Nella zona nord-ovest di Milano i cittadini non discutono di riqualificazione edilizia o di città-verde ma su come proteggersi dall'invasione di roulottes, accampamenti, baracche di rom e clandestini. Ultimamente hanno deciso di recintare l'area occupata - per lo più prati abbandonati - con cumuli di terra in modo da evitare il passaggio agli "ospiti".

 

I milanesi di periferia, stanchi di dover abitare in case protette da inferriate e allarmi laser, di avere paura di essere minacciati e di essere continuamente derubati e scippati, chiedono una svolta definitiva a questa battaglia che va avanti da anni: il Comune interviene per liberare le aree occupate dagli zingari, questi si spostano altrove e poi ritornano. E la storia è sempre la stessa ad ogni sgombero.

I cittadini hanno così deciso di intervenire personalmente, solcando il terreno in modo da creare una vera e propria barriera e prevenire l'ingresso nei campi con la speranza che, come già successo in una cittadina della provincia lombarda qualche anno fa, i rom non intervengano con ruspe per spianarsi la strada.

L'insediamento rom più grande della periferia milanese è situato in via Triboniano dove gli abitanti difendono le proprie abitazioni, oltre che con allarmi, anche con sbarre appuntite e filo spinato sui muri, nonostante il Comune abbia già innalzato un muro per separare il campo nomadi dalle abitazioni e abbia effettuato dal mese di gennaio, 160 sgomberi. Ma come ha dichiarato anche il vice sindaco Riccardo de Corato, il problema così viene solo spostato e non risolto.

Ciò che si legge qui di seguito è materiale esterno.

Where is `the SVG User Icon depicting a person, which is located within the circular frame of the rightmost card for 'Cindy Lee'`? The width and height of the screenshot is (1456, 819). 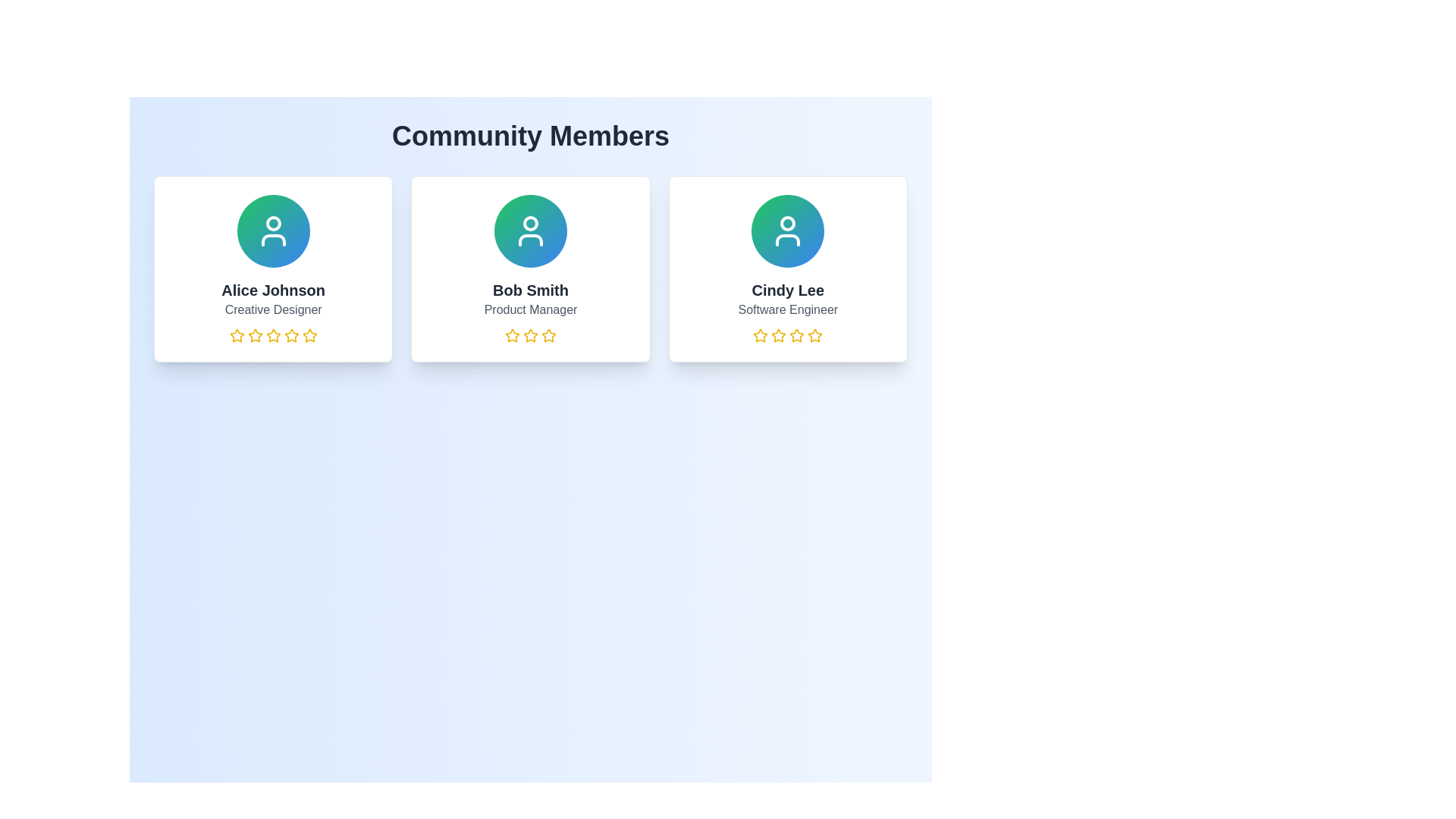 the SVG User Icon depicting a person, which is located within the circular frame of the rightmost card for 'Cindy Lee' is located at coordinates (788, 231).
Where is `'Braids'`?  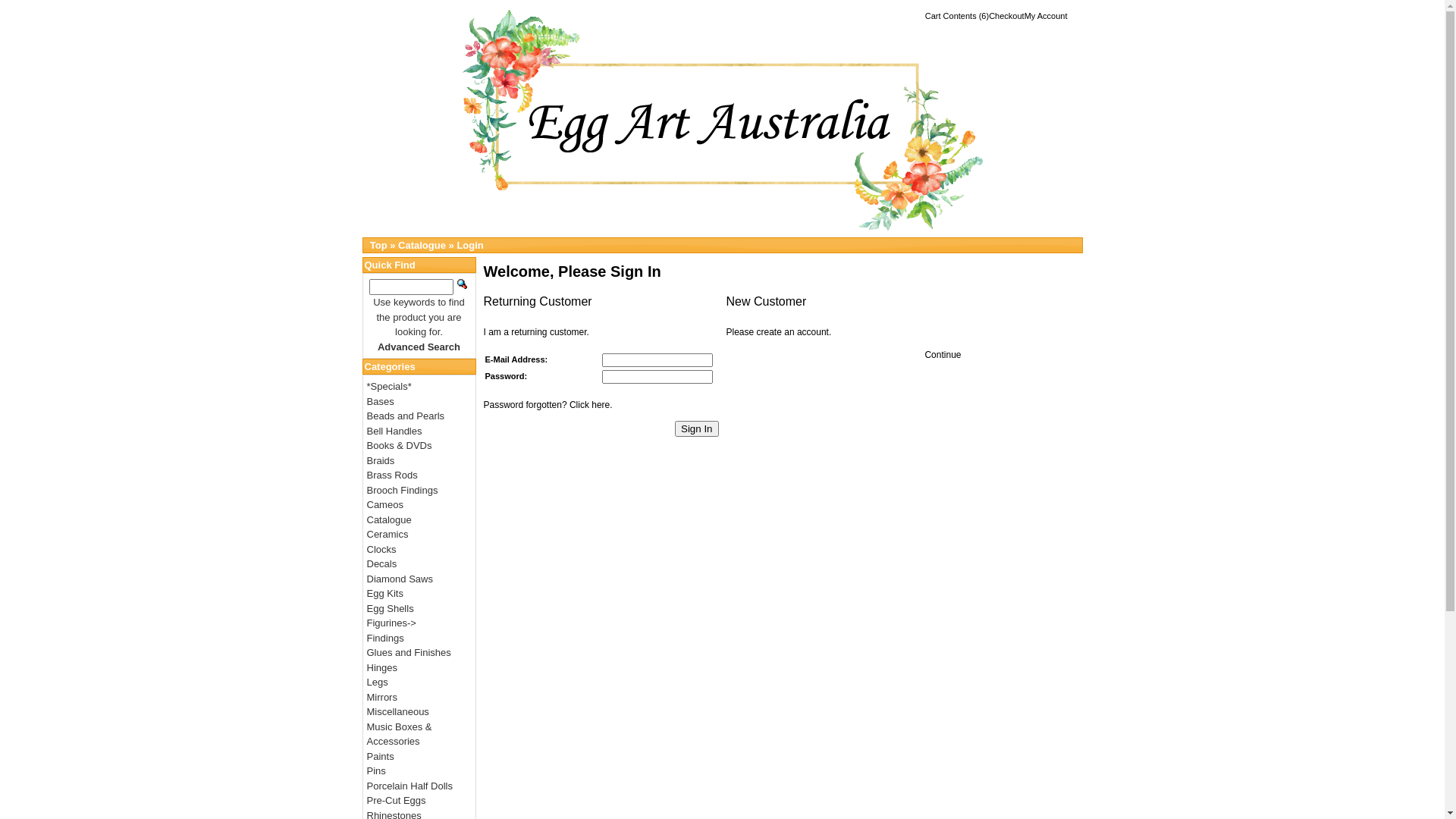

Partono così le idee per restituire ai cittadini la sicurezza a cui hanno diritto.

Secondo il Comune di Milano una soluzione sarebbe innalzare dei muri divisori attorno ad ogni campo nomade. Secondo i critici invece occorre intervenire rafforzando la sicurezza notturna, in modo da prevenire anche gli atti vandalici, ed effettuando la recinzione dei parchi (come Il Parco delle Basiliche negli anni '90 e il parco in viale Montenero avvenuta qualche mese fa dove i giovani si ritrovavano fino a tarda notte disturbandola quiete) e delle strutture che possono fungere da riparo per profughi e clochardes come le gallerie.

Un'alternativa del tutto diversa e da prendere in considerazione è stata proposta da De Corato: il coinvolgimento delle aziende agricole per concimare e coltivare quei terreni abbandonati, in modo da evitare che possano essere occupati nuovamente e contribuendo così alla salvaguardia dell'ambiente e all'incremento economico dei Comuni coinvolti.

Quest’ultima ipotesi mi sembra intelligente ed efficace. Il problema dei rom esiste ed è inutile far finta di niente, ma credo sia chiaro a tutti che, mai e poi mai, sono stati i muri a risolvere le questioni.